17.2.4 Outside Support, Including Twinning

The International Society of Paediatric Oncology (SIOP) has a subgroup named Paediatric Oncology in Developing Countries (PODC). This latter group has been set up to aid health professionals working in the resource challenged world and to facilitate twinning between centers in resource challenged and resource rich countries. In addition, the development of treatment guidelines for specific tumor types appropriate to various settings is a priority. The first SIOP-PODC neuro-oncology guideline, namely that for standard risk medulloblastoma, was recently published (Parkes et al. 2015).

The American Society of Clinical Oncology (ASCO) has similar initiatives, as do a number of other organizations and institutions, particularly St. Jude Children’s Research Hospital (Ribeiro et al. 2008; Ribeiro 2012) in Memphis and Sick Kids Hospital (Qaddoumi et al. 2008) in Toronto. The majority of these programs aim to enable the local hospitals to lead the process and to develop their own long-term clinical and funding strategies.

There are many other examples of twinning and many large institutions in HIC have twinning partners. Twinning is individualized according to the centers involved and most programs encompass the exchange of ideas, regular video conferencing or teleconferencing with multidisciplinary teams (Ribeiro et al. 2008; Ribeiro 2012; Qaddoumi et al. 2008) and remote pathological diagnosis (Mitra et al. 2012; Carey et al. 2014; Fischer et al. 2011; Gimbel et al. 2012; Sirintrapun et al. 2012).

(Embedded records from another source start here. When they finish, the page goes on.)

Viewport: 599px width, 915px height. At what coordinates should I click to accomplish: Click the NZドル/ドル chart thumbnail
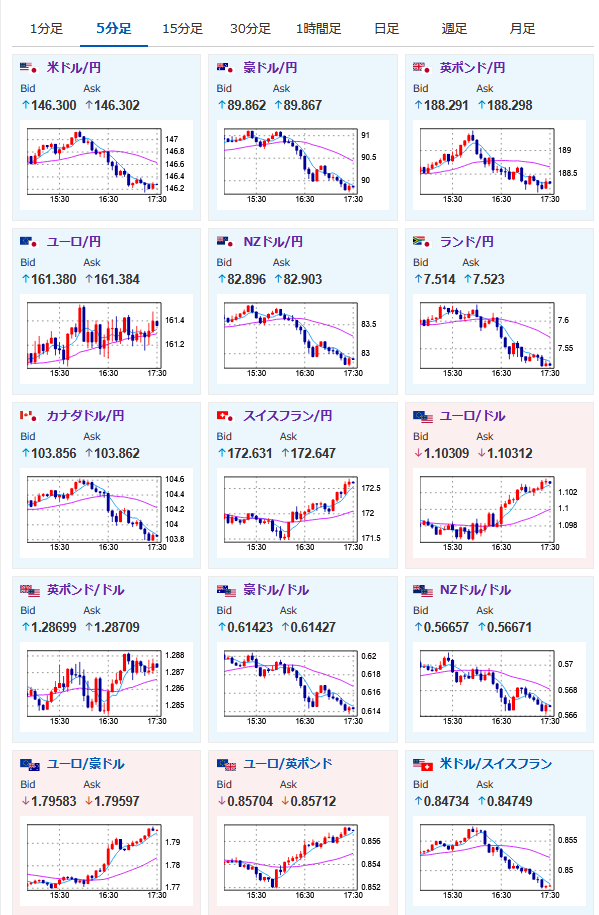499,687
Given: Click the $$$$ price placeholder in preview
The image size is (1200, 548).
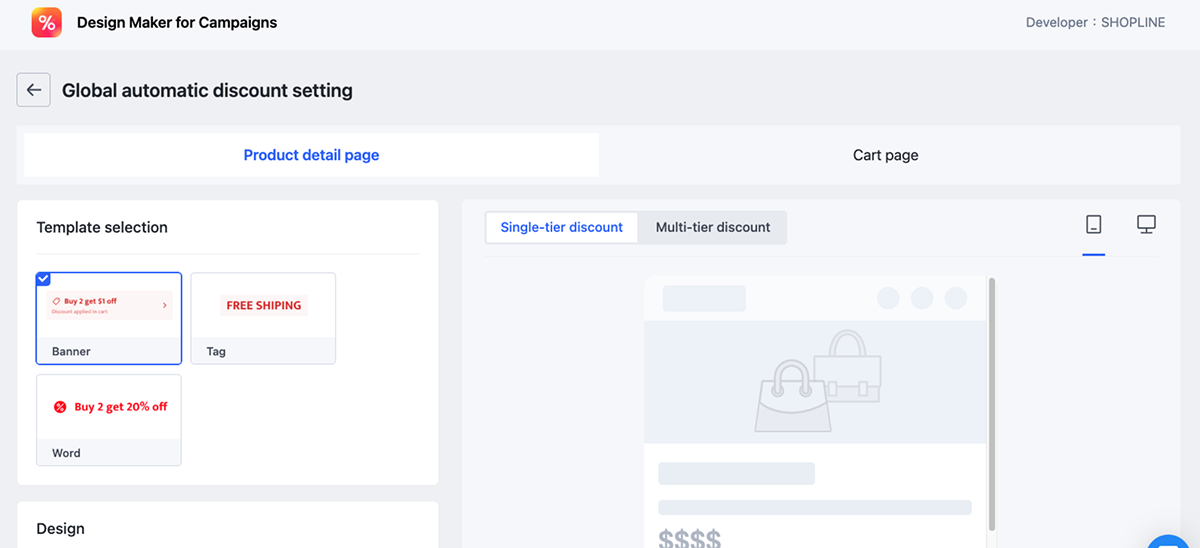Looking at the screenshot, I should [690, 540].
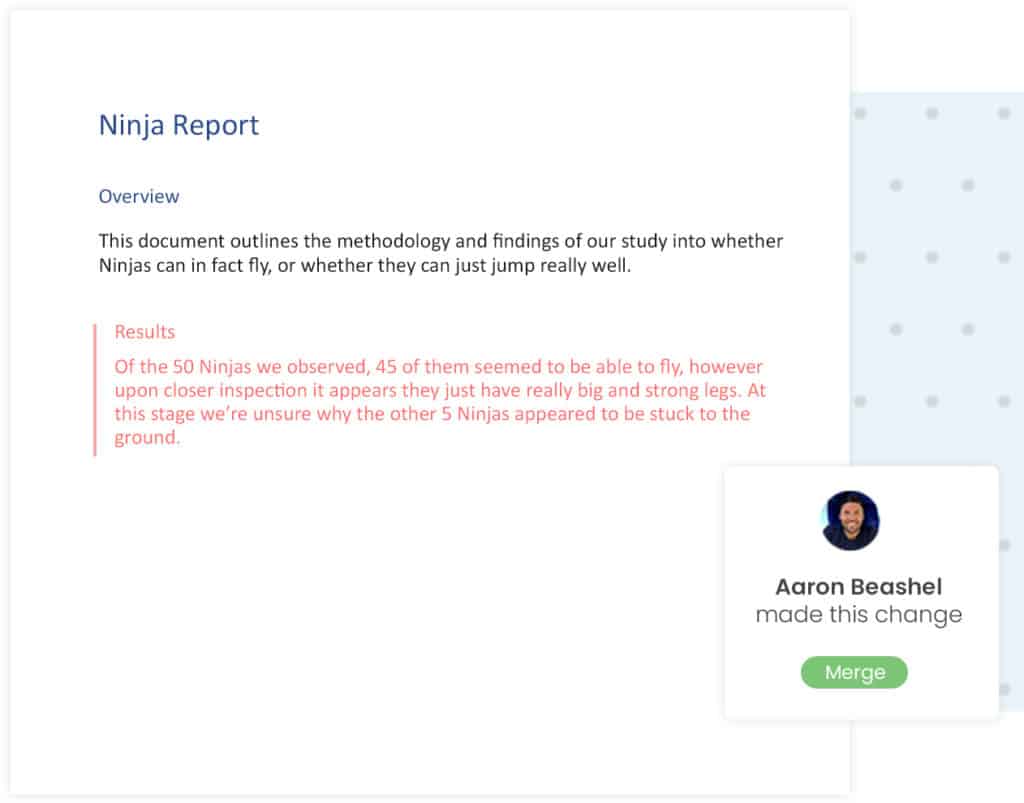Click the Aaron Beashel name text
1024x803 pixels.
click(x=859, y=586)
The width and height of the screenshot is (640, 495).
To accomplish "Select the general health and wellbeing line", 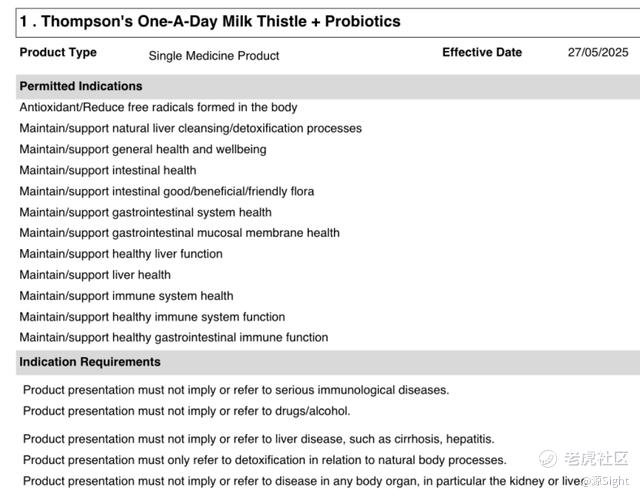I will coord(143,149).
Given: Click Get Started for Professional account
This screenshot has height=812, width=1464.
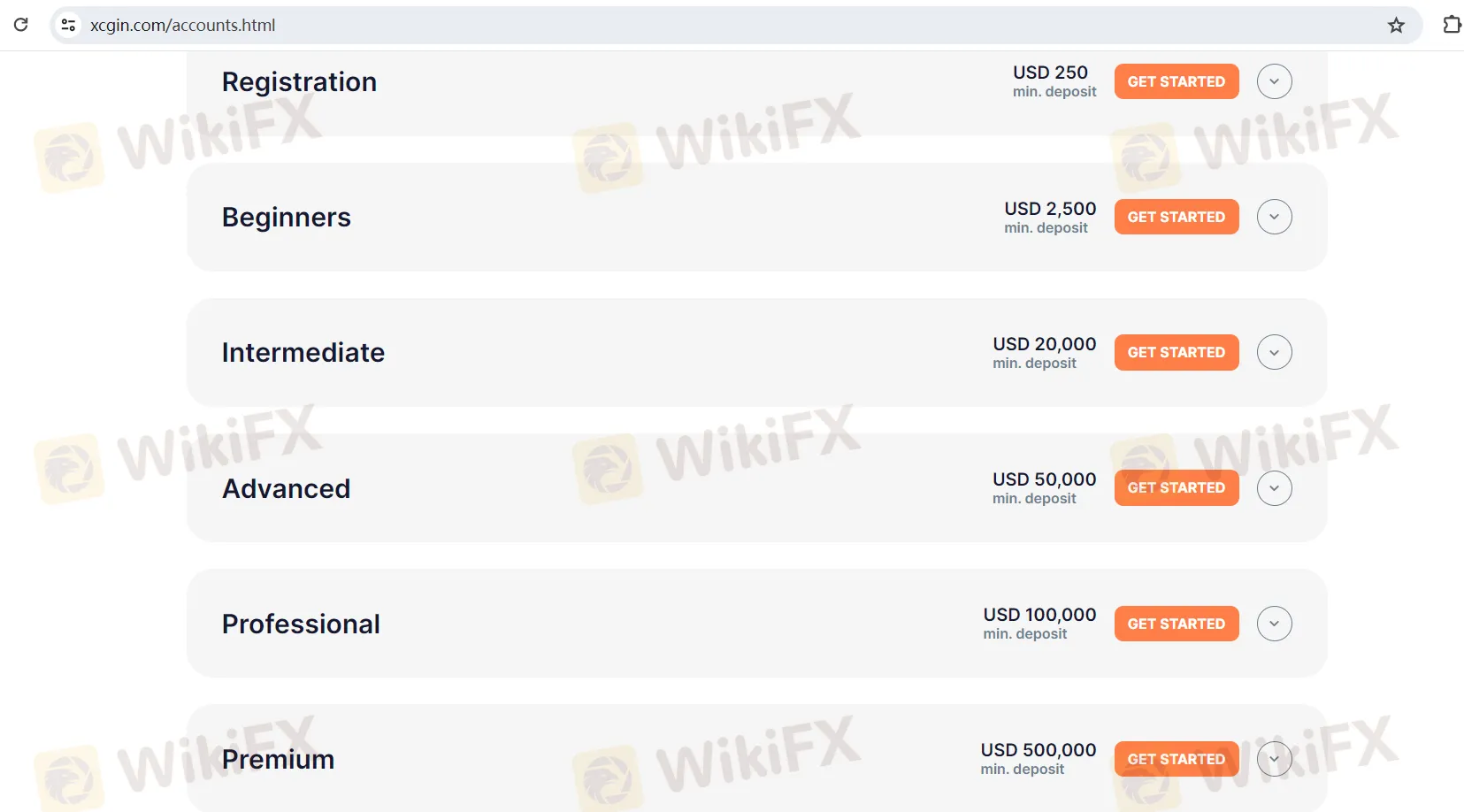Looking at the screenshot, I should click(x=1176, y=624).
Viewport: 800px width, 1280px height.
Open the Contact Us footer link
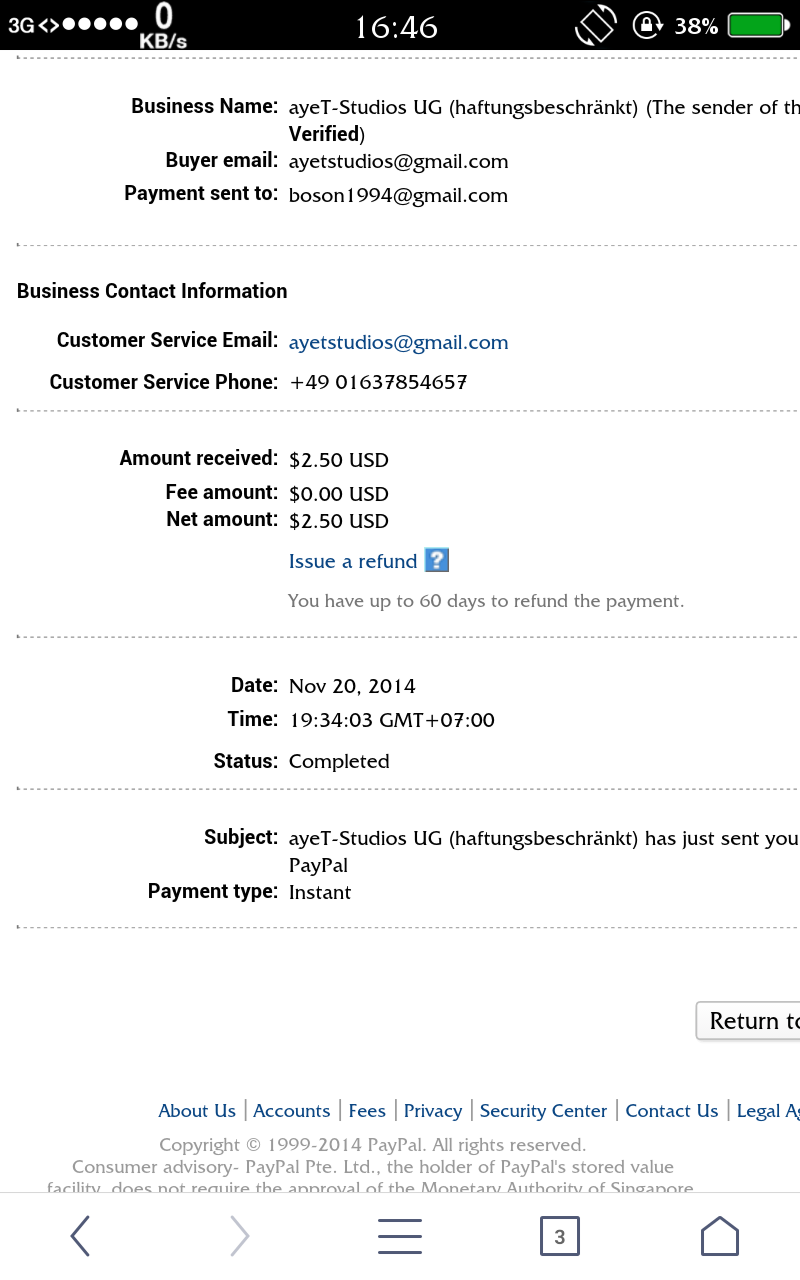tap(672, 1111)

17.2.5 Development of Essential Infrastructure

There are a number of core facilities and infrastructure requirements for treatment of children with CNS tumors. SIOP PODC has produced a guideline for determining settings according to the facilities and expertise available in order to facilitate decisions about what treatment should be offered (Parkes et al. 2015) (Table 17.3). The temptation to offer treatment conceived in HIC that requires a high level of supportive care may paradoxically worsen the outcome in LIC and LMIC, because excessive toxic mortality outweighs any survival advantage (Magrath et al. 2013). Some of the essential infrastructure required is outlined below.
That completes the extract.